Dataset items
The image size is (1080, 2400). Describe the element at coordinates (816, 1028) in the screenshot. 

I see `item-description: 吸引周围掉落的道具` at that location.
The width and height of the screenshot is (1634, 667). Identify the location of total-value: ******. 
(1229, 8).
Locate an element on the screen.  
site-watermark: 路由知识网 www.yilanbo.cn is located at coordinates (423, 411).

Prompt
Please report how many lines of the data above contain the string "screenshot", counting only matches in the same case. Give the number alone.

Task solution
2